Mind your Black Friday message

Messaging is a very powerful tool in business, life and anywhere we communicate really. As my inbox has been bloated all week with Black Friday offers, it bothered me to see so many great brands discounting even in territories where Thanksgiving isn’t celebrated. We are an increasingly global world, I get that, but I also like the quirky local events to remain local rather than to become global commercial phenomena.

Discounting no matter for what reason, may create the perception of cheap and desperate. Since last Monday anything from consumer goods, to restaurants, courses, memberships, softwares, etc. have paraded through my inbox with 50 to 75% off deals. One begs the question how their prices were so inflated in the first place, if they can afford to deflate them so much for “Black Friday”. The first mail got some attention, but after about 30, and it’s not even Friday yet, I have to say it starting to have an air of desperation about it.

Attaching discounts or special pricing to an event, has been an age old marketing trick the world over.
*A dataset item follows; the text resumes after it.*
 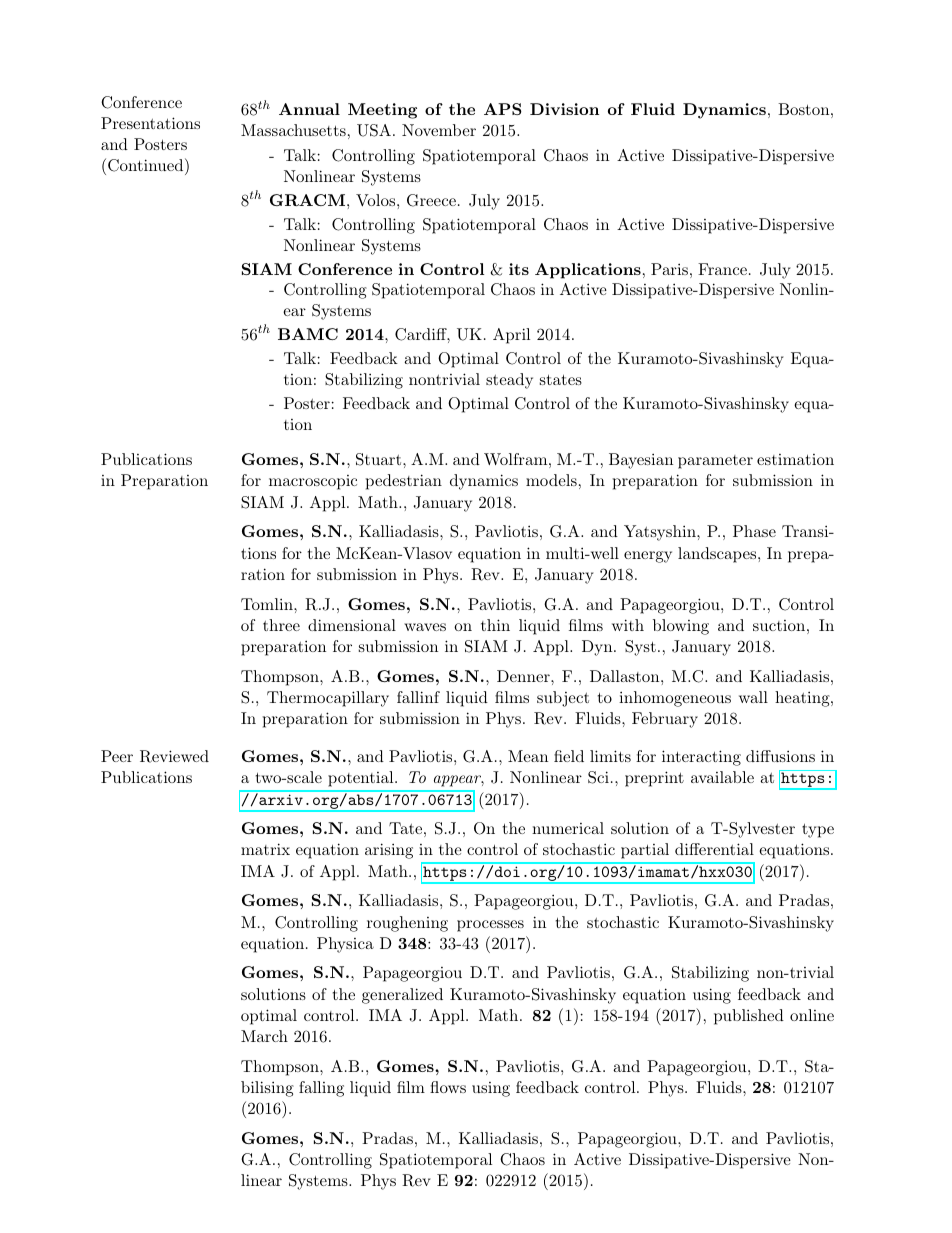 I want to click on Mean, so click(x=528, y=756).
But if you think of it from the customer or potential customers’ perspective, you have now successfully devalued your price and for your shareholders probably your profit margin also. I used to work with sales people, who often generously dish out discounts to close a deal. Each time we calculated how much revenue (and commission) they lost out on, usually turned the lights back on to being much more convincing on the benefits of the product or service. Maybe this memo has not reached marketing yet and maybe they are not measured by the same key performance indicators and possibly are not commission structured.

Customer centric design would suggest making the customer feel special. Deal hunter types will buy on Black Friday and the occasional more loyal fan. But the reality is most people if the celebrate Thanksgiving they will be with family in either a happy or stressed place. The ones like me, in a different geographic region find the discount bonanza bemusing and after the 5th message start sending them straight to the bin folder.

I have yet to receive gamified offers, which may leave my discount up to chance. From a motivational perspective, I see very little effort being made to appeal to what is happening to me the potential user at this time of year. Assumptions of me being interested in your product are seemingly standard practise. Aggregator companies such as Amazon, Udemy and others representing several brands are a little smarter in offering somewhat more tailored offers based on my previous purchases, but as a rule even there I am pushed to explore irrelevant items.

I think there is scope for a treasure hunt or a spin the wheel deal or similar to have some interaction and some positive feeling in what otherwise seems like a mind-numbing exercise that can affect the company bottomline quite a lot.